▶ [WORK TASK] Copy out all lines of the listing below that hold "Globuri".

______________________________

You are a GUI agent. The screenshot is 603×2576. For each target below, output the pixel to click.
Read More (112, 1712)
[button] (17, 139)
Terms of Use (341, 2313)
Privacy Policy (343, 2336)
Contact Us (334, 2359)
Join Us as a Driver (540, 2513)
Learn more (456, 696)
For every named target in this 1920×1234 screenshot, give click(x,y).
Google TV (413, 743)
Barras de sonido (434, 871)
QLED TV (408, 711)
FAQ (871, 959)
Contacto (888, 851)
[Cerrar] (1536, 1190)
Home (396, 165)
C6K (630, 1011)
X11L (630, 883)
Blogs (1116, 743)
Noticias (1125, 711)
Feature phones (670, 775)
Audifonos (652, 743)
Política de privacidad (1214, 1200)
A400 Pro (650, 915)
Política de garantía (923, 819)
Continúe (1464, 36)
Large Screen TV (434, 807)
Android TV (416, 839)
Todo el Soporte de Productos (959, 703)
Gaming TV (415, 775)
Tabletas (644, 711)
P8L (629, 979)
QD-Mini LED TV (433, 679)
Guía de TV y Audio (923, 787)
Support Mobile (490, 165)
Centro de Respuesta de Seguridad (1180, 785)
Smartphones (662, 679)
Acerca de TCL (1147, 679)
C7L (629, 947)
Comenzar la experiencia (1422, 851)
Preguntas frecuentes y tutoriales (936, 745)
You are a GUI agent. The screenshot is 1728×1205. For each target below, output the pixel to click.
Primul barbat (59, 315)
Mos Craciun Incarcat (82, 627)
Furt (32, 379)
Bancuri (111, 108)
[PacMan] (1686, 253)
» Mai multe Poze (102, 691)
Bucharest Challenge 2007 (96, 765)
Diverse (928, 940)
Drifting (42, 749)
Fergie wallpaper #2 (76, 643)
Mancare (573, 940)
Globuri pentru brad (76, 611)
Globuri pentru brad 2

______________________________

▶ [YOUR SOLUTION]
Globuri pentru brad (76, 611)
Globuri pentru brad 2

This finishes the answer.